▶ [Assignment]: Your task is to quote the listing below exactly, beginning with its first line and ending on the line bearing "Task: Select the cyan test pattern swatch".

** Opening Records shown block **

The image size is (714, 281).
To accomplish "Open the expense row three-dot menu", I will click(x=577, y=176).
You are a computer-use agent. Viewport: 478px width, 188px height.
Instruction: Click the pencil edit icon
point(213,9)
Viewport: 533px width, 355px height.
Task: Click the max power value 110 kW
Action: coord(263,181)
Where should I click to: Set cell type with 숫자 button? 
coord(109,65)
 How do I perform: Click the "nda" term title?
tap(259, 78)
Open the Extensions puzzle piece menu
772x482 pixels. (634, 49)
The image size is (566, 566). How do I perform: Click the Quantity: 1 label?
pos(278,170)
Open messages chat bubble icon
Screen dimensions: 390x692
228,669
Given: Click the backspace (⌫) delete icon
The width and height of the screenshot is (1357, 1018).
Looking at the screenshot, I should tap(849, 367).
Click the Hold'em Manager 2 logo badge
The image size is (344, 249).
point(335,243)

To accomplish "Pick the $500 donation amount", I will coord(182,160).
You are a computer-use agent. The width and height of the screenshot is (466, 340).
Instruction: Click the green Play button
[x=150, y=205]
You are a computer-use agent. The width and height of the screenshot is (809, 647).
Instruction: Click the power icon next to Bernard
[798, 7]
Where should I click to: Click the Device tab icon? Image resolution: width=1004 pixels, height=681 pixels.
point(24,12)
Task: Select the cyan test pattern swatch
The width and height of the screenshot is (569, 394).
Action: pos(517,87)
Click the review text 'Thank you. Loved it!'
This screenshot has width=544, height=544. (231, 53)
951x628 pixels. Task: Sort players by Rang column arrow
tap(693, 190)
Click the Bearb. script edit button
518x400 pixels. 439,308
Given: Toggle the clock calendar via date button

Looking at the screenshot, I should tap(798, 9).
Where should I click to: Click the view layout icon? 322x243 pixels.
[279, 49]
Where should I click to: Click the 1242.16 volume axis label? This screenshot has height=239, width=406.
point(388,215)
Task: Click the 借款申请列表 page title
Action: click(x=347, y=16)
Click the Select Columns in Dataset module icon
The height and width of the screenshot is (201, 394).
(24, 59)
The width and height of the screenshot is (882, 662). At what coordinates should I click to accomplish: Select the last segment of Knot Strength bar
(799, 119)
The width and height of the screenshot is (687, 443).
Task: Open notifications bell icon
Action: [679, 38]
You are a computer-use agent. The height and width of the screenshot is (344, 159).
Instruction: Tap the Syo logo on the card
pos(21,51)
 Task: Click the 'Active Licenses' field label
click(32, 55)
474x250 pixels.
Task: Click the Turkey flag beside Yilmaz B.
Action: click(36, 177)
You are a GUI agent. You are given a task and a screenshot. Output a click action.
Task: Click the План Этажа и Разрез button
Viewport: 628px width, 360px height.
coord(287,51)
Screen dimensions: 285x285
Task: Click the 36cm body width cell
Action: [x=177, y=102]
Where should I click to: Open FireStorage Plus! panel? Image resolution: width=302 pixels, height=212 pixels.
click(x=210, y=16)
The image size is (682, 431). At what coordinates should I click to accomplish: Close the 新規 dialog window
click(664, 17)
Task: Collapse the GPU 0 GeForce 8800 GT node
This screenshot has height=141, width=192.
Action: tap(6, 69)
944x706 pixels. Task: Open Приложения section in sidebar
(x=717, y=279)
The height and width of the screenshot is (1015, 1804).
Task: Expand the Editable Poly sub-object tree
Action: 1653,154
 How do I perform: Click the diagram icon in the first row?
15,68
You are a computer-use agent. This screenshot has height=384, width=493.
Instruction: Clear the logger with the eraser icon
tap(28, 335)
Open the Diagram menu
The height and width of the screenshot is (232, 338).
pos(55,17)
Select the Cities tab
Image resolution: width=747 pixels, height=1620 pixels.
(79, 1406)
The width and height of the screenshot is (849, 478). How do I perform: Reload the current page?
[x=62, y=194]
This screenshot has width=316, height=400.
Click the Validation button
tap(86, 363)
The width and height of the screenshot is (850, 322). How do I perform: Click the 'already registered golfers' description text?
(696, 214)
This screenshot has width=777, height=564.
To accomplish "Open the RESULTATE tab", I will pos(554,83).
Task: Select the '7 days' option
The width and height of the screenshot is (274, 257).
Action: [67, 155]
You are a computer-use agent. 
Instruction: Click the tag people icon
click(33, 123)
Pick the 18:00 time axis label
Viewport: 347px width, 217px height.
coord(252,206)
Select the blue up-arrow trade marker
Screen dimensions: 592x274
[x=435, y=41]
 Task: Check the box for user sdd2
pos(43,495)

** Closing Records shown block **

▶ [Answer]:
The image size is (714, 281).
To accomplish "Open the expense row three-dot menu", I will click(x=577, y=176).
You are a computer-use agent. Viewport: 478px width, 188px height.
Instruction: Click the pencil edit icon
point(213,9)
Viewport: 533px width, 355px height.
Task: Click the max power value 110 kW
Action: coord(263,181)
Where should I click to: Set cell type with 숫자 button? 
coord(109,65)
 How do I perform: Click the "nda" term title?
tap(259, 78)
Open the Extensions puzzle piece menu
772x482 pixels. (634, 49)
The image size is (566, 566). How do I perform: Click the Quantity: 1 label?
pos(278,170)
Open messages chat bubble icon
Screen dimensions: 390x692
228,669
Given: Click the backspace (⌫) delete icon
The width and height of the screenshot is (1357, 1018).
Looking at the screenshot, I should tap(849, 367).
Click the Hold'em Manager 2 logo badge
The image size is (344, 249).
point(335,243)

To accomplish "Pick the $500 donation amount", I will coord(182,160).
You are a computer-use agent. The width and height of the screenshot is (466, 340).
Instruction: Click the green Play button
[x=150, y=205]
You are a computer-use agent. The width and height of the screenshot is (809, 647).
Instruction: Click the power icon next to Bernard
[798, 7]
Where should I click to: Click the Device tab icon? Image resolution: width=1004 pixels, height=681 pixels.
point(24,12)
Task: Select the cyan test pattern swatch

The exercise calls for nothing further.